Three miles from the cabin, as the light was fading from the sky, they found it.

An old Hummer H1, parked in a clearing off the road, half-hidden by overgrown brush. It looked like it had been there for months, maybe longer. Leaves covered the hood, vines crept up the tires, dust and grime obscured the paint.

But even under all that, it was beautiful.

All black. Black paint, black bumpers, black grille, black rims. Fully blacked out, like something out of a movie. The tires looked low, but Jimmy knew Hummers came with an onboard compressor system. You could inflate and deflate the tires right from the cab with the flip of a switch.

Jimmy started at it from a long moment. Then he laughed. A raw, hysterical sound that was half relief, half madness.

"You've got to be kidding me."

Nick slumped against a tree, barely conscious. "What? What is it?"

"Our new ride."

It took them twenty minutes to get the Hummer running. Jimmy checked the engine. A Duramax diesel, same as the Suburban had, which meant parts and fuel would be compatible. The battery was dead, but a quick jump from the portable charger in his pack brought it back to life. He climbed into the cab, found the tire pressure controls, and watched as the gauges climbed.

When the engine finally turned over, when that massive V8 roared to life, Jimmy almost wept.

He helped Nick into the passenger seat, loaded their supplies, and pointed the Hummer toward the cabin.

Ashley met them at the door, her face white with terror. Jenna was right behind her, crowbar in hand, ready to fight. When she saw Nick, she dropped the crowbar and ran to him.

"Oh God," Ashley breathed, seeing the blood, the exhaustion, the wreckage of them. "Oh God, what happened?"

Jimmy stumbled toward her, let her catch him. "Hostiles. In Crestview. They shot the Suburban. We had to walk."

"Walk? That's... that's twenty miles-"

"We found a Hummer." He managed a weak smile. "All black. Fully blacked out. Duramax diesel. It's perfect."

Nick was already on the ground, Jenna kneeling beside him, her hands pressing against his wound. He looked up at her, tried to smile and passed out.

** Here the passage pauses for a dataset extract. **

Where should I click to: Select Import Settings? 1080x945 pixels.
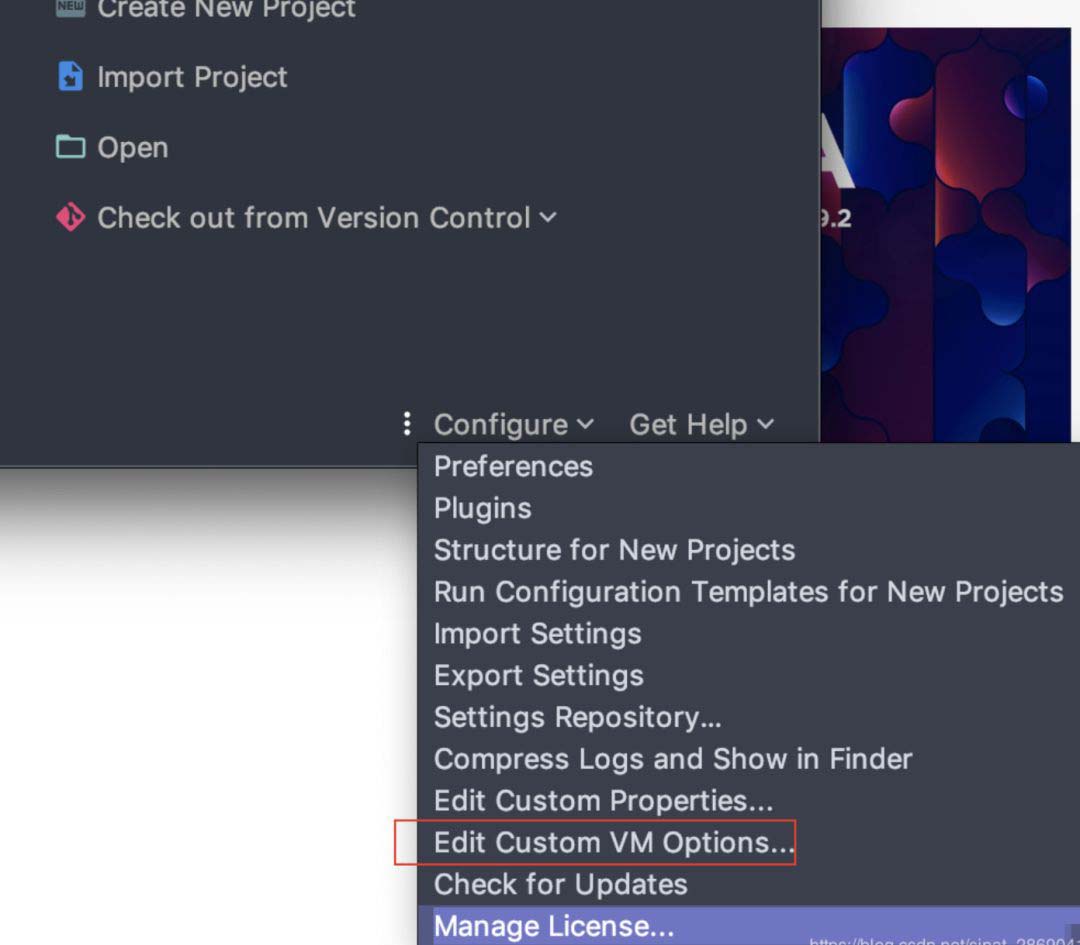point(537,633)
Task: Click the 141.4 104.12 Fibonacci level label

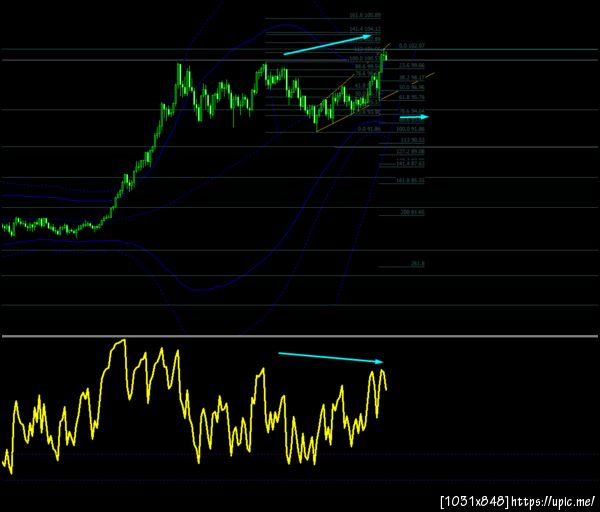Action: coord(365,29)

"Get him inside," Ashley said, her nurse's voice taking over, calm and steady despite everything. "Now. Jenna, boil water. Jim, grab the medical kit from the supplies. Move"

They moved.

The next three hours were a blur of blood and stitching and desperate home. Ashley worked on Nick like she was back in the ER, her hands steady, her voice calm, her eyes focused. She cleaned the wound with antiseptic, stopping the bleeding with practiced pressure. She stitched the torn muscle layer by layer, closing the entry and exit holes with surgical precision. Jenna stayed by Nick's side the whole time, holding his hand, talking to him, willing him to stay alive.

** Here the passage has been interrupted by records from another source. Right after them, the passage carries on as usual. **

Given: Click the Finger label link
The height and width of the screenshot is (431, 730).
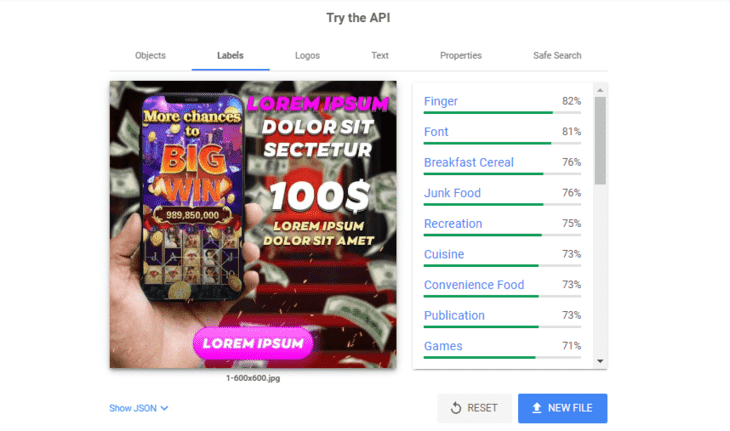Looking at the screenshot, I should 440,101.
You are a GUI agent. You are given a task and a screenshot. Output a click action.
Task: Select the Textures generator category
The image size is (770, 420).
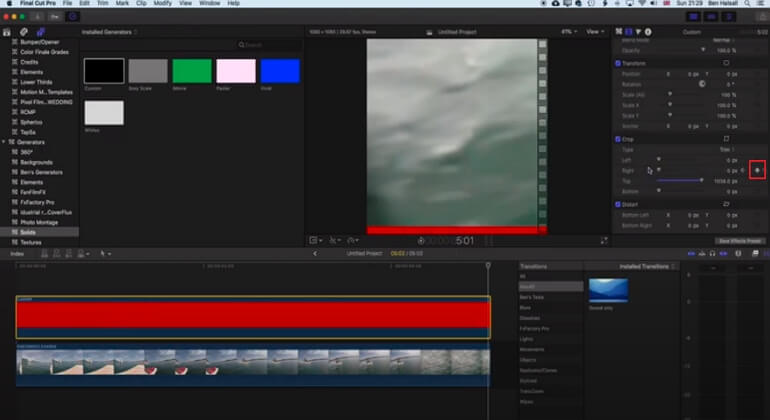point(31,242)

When it was over, when Nick was bandaged and resting and breathing steady, Ashley sat back on her heels and let out a long, shaky breath.

"he's going to make it," she said. "He lost a lot of blood, and he'll be out for a while, but he's going to make it."

Later that night, after Nick was settled and Jenna had fallen asleep beside him, Jimmy and Ashley sat on the porch, watching the stars wheel slowly overhead. The Hummer sat in the clearing, black and massive, a new beginning.

"The Suburban's gone," Jimmy said quietly. "Really gone this time."

Ashley leaned against him, her head on his shoulder. "I know."

"But we've got the Hummer now. It's a beast. Built like a tank. We'll make it work."

She nodded. "We always do."

They sat in silence for a while, holding onto each other, holding onto the moment. The night was quiet. No moans, no screams, just the gentle rustle of winter through the pines.

Somewhere in the darkness to the north, a shadow moved. Nine feet tall. Gray skin stretched over bulging muscle, thick as armor. Eyes that glowed with a faint, malevolent intelligence. It had been walking for a year now, following some ancient instinct, some programmed directive. It didn't tire. It didn't stop. It didn't sleep.

It was close now. Very close. And it was still coming.